- REQUIRED TASKS -
**a)** In the comment thread, what does LeeEsq say the Republican Party should take most of the blame for?
**b)** Copy the comment thread word for word between "2. Having been" and "one will do.", inclusive.

- SUPPLIED PASSAGE -
* * * * *


  3. LeeEsq says:

    Academic to English translators will finally let people know that many academics are full of it. I don’t agree with Chomsky’s belief system but I do agree with his stance against obtuse writing. If you have something worthwhile to say about politics, history, literature, philosophy than it should be said so most people could understand it.

    Vice: The optimist in me still hopes that there is a market for Delayed Gratification magazine.

    Breitbart: We should stage a liberal takeover.

    Trump and the media: I still think that the Republican Party should take most of the blame for Trump’s rise. He is the natural result of a political strategy that was pursued since Nixon. The Republicans could have more or less developed a similar pro-market, anti-government, strong on national security, tough on crime stance without indulging some of the worst parts of American identity. They choose not to as an electoral strategy and are getting what they deserve good and hard because of that.Report

    • aaron david in reply to LeeEsq says:

      1. I like the idea of Delayed Gratification magazine.

      2. Having been involved with academics at both a familial level and relationship level, that is just how they think, alway the biggest word possible, and six when one will do.

      3. Liberal takeover of Breitbart? Isn’t that the NYT? Or is it the new editor of the New Yorker? I kid.

* * * * *

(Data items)
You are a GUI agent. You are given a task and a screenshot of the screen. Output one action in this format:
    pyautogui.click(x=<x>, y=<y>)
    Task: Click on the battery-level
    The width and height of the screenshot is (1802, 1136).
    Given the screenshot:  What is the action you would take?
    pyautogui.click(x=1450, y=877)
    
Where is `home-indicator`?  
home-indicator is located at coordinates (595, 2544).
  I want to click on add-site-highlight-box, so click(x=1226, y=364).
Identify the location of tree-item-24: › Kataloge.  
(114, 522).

* * * * *

- ANSWERS BY ITEM NUMBER -
**a)** Trump's rise

**b)**
2. Having been involved with academics at both a familial level and relationship level, that is just how they think, alway the biggest word possible, and six when one will do.